Las estatuas existentes, por ejemplo, no exhiben las dimensiones que amerita su proceridad. La de Washington Heights de Nueva York es la más grande de todas, seguida de las del Parque Duarte de la Ciudad Colonial y la del Altar de la Patria. La de Montesinos es sin duda la más grande del país y, aunque su dimensión es merecida, debería quedar corta frente a la dedicada a Duarte. Con los bustos y los parques pasa lo mismo. El busto más grande es el de la plaza de la Autopista Las Américas. Pero tanto este como el del Pico Duarte, el del Roger Williams Park de Providence, Rhode Island (EEUU) y el que recientemente inauguraron en la Plaza de la Bandera no son enteramente fieles a los rasgos del patricio, tal y como aparecen en la foto que le hicieran en Caracas en 1873 cuando cumplió los 60 años. En cuanto a los parques que llevan su nombre no sobresale ninguno que tenga las dimensiones y la importancia que tienen otros, tanto en el país como en el extranjero.

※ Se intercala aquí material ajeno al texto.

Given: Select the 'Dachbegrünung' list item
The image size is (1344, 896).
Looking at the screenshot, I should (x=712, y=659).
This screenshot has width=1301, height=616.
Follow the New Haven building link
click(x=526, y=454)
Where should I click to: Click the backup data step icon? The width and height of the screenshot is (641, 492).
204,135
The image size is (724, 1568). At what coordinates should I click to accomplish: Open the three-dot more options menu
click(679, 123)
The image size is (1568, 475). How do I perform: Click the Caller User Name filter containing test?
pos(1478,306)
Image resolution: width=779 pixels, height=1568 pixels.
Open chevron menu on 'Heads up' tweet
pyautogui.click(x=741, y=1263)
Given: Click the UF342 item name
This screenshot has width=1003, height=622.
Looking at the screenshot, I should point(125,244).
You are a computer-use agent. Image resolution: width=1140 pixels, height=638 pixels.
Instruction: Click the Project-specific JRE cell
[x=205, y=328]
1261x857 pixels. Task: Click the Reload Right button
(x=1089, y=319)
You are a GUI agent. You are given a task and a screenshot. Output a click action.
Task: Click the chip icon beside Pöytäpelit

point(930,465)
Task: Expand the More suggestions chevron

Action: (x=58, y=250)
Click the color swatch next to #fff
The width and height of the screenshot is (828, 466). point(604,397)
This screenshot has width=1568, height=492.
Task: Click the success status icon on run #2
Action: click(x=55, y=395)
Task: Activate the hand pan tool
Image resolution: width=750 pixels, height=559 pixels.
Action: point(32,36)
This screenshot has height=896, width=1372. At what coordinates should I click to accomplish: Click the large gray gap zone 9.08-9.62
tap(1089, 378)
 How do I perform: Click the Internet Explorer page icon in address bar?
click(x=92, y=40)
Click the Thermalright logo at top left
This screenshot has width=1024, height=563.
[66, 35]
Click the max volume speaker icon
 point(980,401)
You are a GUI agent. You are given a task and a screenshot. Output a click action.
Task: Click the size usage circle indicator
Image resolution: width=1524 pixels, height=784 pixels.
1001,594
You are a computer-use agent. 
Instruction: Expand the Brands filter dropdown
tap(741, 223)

¿Qué deberíamos hacer para equiparar la hazaña de Duarte con la parafernalia que la conmemore? Los juicios podrán diferir dependiendo de dónde emanen, pero pocos contrariarán el dictamen de que debemos comenzar por elevar la conciencia de la ciudadanía sobre los méritos y la trascendencia del patricio. Y eso no se logra con loas insulsas y discursos floridos en actos igualmente insípidos. Aunque la Ley 370-81 ordena la enseñanza de la obra de Duarte en las escuelas, la misma es letra muerta porque nunca se ha cumplido. Es preciso lograr que los escolares conozcan y mediten sobre su figura histórica.
La tarea de empoderar a los estudiantes es retadora pero enteramente posible. Lo primero que eso requeriría seria que el magisterio nacional internalice el necesario conocimiento para poder difuminarlo a sus estudiantes. En consecuencia, debería orquestarse una capacitación especial, preferiblemente a cargo de la ADP, para lograr esto. El Instituto Duartiano, en coordinación con el Ministerio de Educación, debería entonces orquestar concursos anuales donde se seleccionaría y premiaría el mejor ensayo sobre la figura de Duarte. Uno podría ser voluntario para los maestros y otro obligatorio para los estudiantes de secundaria. Un concurso adicional estaría dirigido a los adolescentes dominicanos residentes en el exterior. Los ensayos podrían focalizarse sobre algún rasgo especifico que exalte los valores que el encarnó.
Los concursos mencionados podrían orquestarse mediante una plataforma digital que contenga toda la información y los datos que puedan recopilarse sobre Duarte. Se incluirían libros, folletos, videos, películas y fotos, algunos de los cuales deben ser descargables para ser diseminados por las redes sociales. Las capacidades y herramientas que está desarrollando el programa Republica Digital, tanto para maestros como para estudiantes, permitirán manejar las tareas asociadas a los concursos con gran facilidad. De ahí que también sea posible pensar en subir a la red una Cartilla de Duarte para que los niños del sexto curso de la primaria participen. En su caso podría pensarse de un examen de selección múltiple sobre Duarte que tendría que tomarse por obligación al finalizar su año escolar.
Sin duda, las actividades sugeridas contribuirían no solo a desarrollar un sentido de identificación con la figura del patricio sino también con la obra cumbre de su vida que fue la creación de una identidad dominicana y una nación independiente. En la próxima entrega se ofrecerán sugerencias complementarias para homenajear a Duarte adecuadamente, logrando que la ciudadanía tenga un mayor nivel de conciencia sobre su insigne contribución a la patria.